Work to be completed> Gather every line of the material below that contains the word "label" and copy each of those lines in full.

--- start of Task input ---

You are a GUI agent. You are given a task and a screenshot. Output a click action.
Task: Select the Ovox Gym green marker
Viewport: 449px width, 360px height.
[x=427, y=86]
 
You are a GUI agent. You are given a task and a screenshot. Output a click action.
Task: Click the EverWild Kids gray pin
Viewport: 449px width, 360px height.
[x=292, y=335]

--- end of Task input ---
--- start of Task input ---

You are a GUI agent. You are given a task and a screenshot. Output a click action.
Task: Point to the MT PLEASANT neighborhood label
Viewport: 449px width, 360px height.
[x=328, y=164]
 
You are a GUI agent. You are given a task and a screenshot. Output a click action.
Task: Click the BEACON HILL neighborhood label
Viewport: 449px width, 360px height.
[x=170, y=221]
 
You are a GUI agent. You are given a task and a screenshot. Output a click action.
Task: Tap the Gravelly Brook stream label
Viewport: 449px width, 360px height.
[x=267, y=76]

--- end of Task input ---

Correct answer>
Task: Point to the MT PLEASANT neighborhood label
Task: Click the BEACON HILL neighborhood label
Task: Tap the Gravelly Brook stream label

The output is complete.